§ **Action item**: Scan the entries and copy each line where the word "date" is present.

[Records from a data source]
= Beginning of Section =

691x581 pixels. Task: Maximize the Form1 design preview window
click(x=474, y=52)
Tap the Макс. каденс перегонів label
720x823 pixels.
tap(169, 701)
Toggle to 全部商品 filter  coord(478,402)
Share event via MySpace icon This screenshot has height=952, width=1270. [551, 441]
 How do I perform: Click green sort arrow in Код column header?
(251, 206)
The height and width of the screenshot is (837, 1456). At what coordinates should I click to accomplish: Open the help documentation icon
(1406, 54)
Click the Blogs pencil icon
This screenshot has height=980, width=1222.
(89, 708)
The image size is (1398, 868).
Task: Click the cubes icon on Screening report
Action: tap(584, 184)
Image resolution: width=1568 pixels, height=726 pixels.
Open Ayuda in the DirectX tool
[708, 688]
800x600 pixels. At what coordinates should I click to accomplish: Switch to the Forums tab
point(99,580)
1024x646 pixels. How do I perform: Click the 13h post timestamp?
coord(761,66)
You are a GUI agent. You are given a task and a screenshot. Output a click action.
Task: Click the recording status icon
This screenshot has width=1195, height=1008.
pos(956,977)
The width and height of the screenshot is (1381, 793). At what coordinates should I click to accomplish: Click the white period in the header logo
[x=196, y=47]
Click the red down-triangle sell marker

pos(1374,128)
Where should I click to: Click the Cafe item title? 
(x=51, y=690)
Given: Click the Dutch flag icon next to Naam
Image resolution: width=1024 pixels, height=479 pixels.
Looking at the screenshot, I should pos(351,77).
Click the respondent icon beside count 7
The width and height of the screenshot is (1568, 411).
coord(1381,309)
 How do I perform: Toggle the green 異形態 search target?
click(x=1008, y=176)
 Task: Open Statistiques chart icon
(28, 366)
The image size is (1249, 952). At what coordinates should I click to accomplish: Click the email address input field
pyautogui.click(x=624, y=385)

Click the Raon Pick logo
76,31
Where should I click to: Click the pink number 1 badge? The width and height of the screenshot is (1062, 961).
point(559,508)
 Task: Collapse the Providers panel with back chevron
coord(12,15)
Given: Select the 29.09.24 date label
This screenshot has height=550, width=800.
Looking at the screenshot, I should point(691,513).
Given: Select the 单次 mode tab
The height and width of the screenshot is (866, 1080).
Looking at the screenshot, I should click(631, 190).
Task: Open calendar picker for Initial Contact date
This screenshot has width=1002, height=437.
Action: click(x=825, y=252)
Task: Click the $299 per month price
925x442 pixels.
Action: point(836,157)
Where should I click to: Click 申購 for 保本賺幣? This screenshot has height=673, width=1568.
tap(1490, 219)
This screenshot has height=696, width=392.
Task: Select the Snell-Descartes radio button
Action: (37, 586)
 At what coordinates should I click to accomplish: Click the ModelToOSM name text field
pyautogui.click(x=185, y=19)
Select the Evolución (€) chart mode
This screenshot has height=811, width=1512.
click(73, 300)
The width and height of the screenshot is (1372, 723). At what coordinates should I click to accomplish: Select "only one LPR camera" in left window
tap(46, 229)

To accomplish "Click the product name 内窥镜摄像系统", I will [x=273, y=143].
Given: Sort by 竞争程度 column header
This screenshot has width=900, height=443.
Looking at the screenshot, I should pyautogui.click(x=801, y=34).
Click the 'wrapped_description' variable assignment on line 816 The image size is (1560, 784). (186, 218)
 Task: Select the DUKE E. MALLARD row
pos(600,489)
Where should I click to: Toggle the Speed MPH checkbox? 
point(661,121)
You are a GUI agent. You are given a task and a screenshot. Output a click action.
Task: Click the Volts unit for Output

= End of Section =

§ **Written solution**:
Given: Select the 29.09.24 date label
Task: Open calendar picker for Initial Contact date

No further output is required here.